Detailed plan of the Battle of Neerwinde, showing the battle fought between the French & English armies on the north side of the Gette River, between Leuven and Helcine, during the 9 Years War.
The Battle of Neerwinden (or Landen), in the current Belgian province of Flemish Brabant, was a battle in the Nine Years' War, fought on July 29, 1693, between the French army of Marshal Luxembourg and the Allied army of King William III of England. The French assaulted the Allied position three times before the French cavalry finally penetrated the allied defences and drove William's army from the field in a rout.

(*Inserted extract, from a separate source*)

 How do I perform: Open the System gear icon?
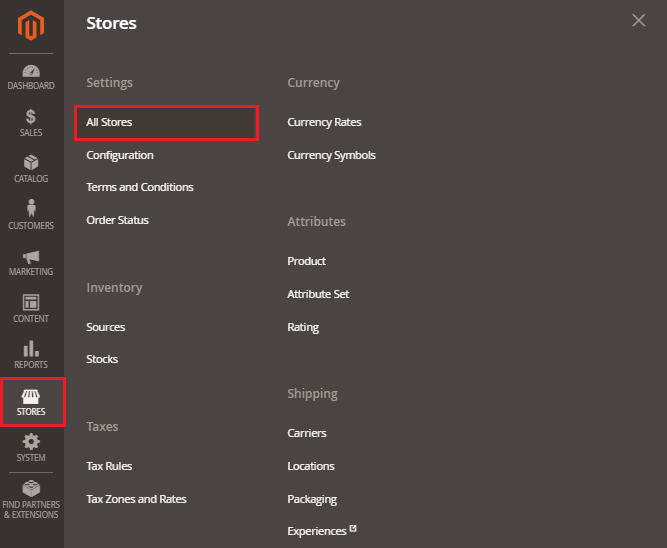(x=31, y=442)
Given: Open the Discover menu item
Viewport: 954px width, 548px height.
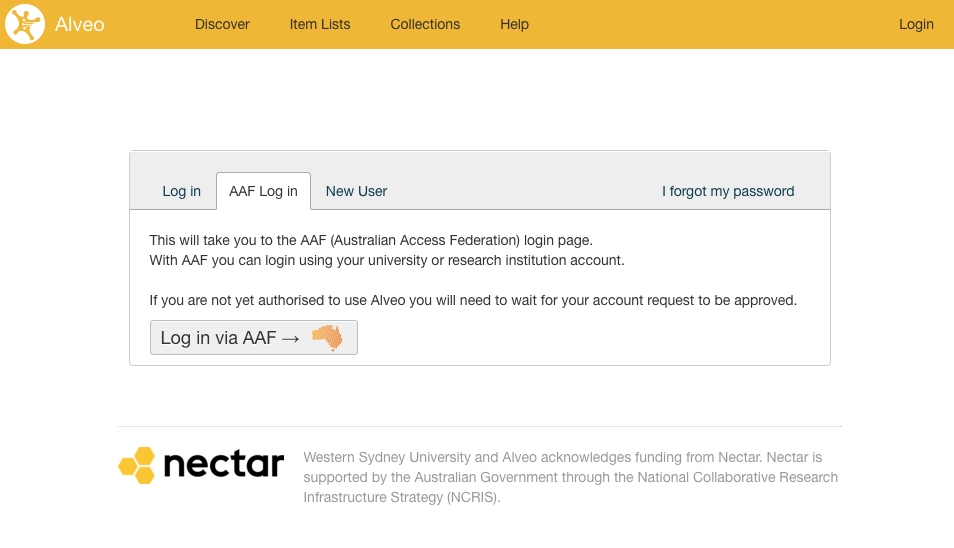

The battle was quite costly for both sides. The French losing 9,000 men to the Allies' 19,000, the French failed to follow up on their victory, allowing William to escape.
The plan provides a highly detailed look at the troop positions of the combatants and is quite rare. We were not able to locate another example at auction or in a dealer catalogue.
Pierre Duval (1618-1683) was a French geographer, cartographer, and publisher who worked in Abbeville and Paris during the 17th century. He was born in Abbeville, in northeast France. Duval was the nephew of the famous cartographer Nicolas Sanson, from whom he learned the mapmakers art. Both men worked at the royal court, having followed the royal request for artists to relocate to Paris. In addition to numerous maps and atlases, Duval's opus also includes geographic lexicons in French. Among them is the dictionary about the Opatija in France, the first universal and vernacular geographic dictionary of Europe published in Paris in 1651, and a dictionary about the ancient sites of Asians, Persians, Greeks and the Romans with their equivalent toponyms.